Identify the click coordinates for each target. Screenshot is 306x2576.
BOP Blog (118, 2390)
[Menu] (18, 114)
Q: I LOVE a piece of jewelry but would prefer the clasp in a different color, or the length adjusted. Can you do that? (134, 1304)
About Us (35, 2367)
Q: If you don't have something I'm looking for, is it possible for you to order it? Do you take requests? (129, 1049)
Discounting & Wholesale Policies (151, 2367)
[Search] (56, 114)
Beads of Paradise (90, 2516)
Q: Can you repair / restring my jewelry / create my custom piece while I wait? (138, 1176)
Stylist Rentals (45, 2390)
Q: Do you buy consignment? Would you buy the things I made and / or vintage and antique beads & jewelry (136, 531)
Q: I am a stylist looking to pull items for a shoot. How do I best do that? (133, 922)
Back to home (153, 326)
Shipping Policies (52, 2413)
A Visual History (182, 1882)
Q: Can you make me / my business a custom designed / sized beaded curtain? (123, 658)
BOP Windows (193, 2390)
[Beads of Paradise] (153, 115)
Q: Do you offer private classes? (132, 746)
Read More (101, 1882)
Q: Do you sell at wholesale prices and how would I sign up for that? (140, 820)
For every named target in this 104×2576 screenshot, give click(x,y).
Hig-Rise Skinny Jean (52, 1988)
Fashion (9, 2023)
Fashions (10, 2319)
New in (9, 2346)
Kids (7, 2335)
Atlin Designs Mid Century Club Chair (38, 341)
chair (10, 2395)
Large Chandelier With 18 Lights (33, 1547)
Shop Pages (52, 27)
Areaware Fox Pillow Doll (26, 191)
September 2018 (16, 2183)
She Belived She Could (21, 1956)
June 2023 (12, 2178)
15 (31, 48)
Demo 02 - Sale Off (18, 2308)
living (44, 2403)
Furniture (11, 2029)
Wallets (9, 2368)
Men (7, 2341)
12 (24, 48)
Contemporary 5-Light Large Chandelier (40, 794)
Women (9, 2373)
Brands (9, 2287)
^^^^^^^^
Problem to work on:
A verbatim copy of the listing is to be returned in full.

Written answer:
Identify the click coordinates for each target. Screenshot is 306x2576.
BOP Blog (118, 2390)
[Menu] (18, 114)
Q: I LOVE a piece of jewelry but would prefer the clasp in a different color, or the length adjusted. Can you do that? (134, 1304)
About Us (35, 2367)
Q: If you don't have something I'm looking for, is it possible for you to order it? Do you take requests? (129, 1049)
Discounting & Wholesale Policies (151, 2367)
[Search] (56, 114)
Beads of Paradise (90, 2516)
Q: Can you repair / restring my jewelry / create my custom piece while I wait? (138, 1176)
Stylist Rentals (45, 2390)
Q: Do you buy consignment? Would you buy the things I made and / or vintage and antique beads & jewelry (136, 531)
Q: I am a stylist looking to pull items for a shoot. How do I best do that? (133, 922)
Back to home (153, 326)
Shipping Policies (52, 2413)
A Visual History (182, 1882)
Q: Can you make me / my business a custom designed / sized beaded curtain? (123, 658)
BOP Windows (193, 2390)
[Beads of Paradise] (153, 115)
Q: Do you offer private classes? (132, 746)
Read More (101, 1882)
Q: Do you sell at wholesale prices and how would I sign up for that? (140, 820)
For every named target in this 104×2576 screenshot, give click(x,y).
Hig-Rise Skinny Jean (52, 1988)
Fashion (9, 2023)
Fashions (10, 2319)
New in (9, 2346)
Kids (7, 2335)
Atlin Designs Mid Century Club Chair (38, 341)
chair (10, 2395)
Large Chandelier With 18 Lights (33, 1547)
Shop Pages (52, 27)
Areaware Fox Pillow Doll (26, 191)
September 2018 (16, 2183)
She Belived She Could (21, 1956)
June 2023 (12, 2178)
15 (31, 48)
Demo 02 - Sale Off (18, 2308)
living (44, 2403)
Furniture (11, 2029)
Wallets (9, 2368)
Men (7, 2341)
12 (24, 48)
Contemporary 5-Light Large Chandelier (40, 794)
Women (9, 2373)
Brands (9, 2287)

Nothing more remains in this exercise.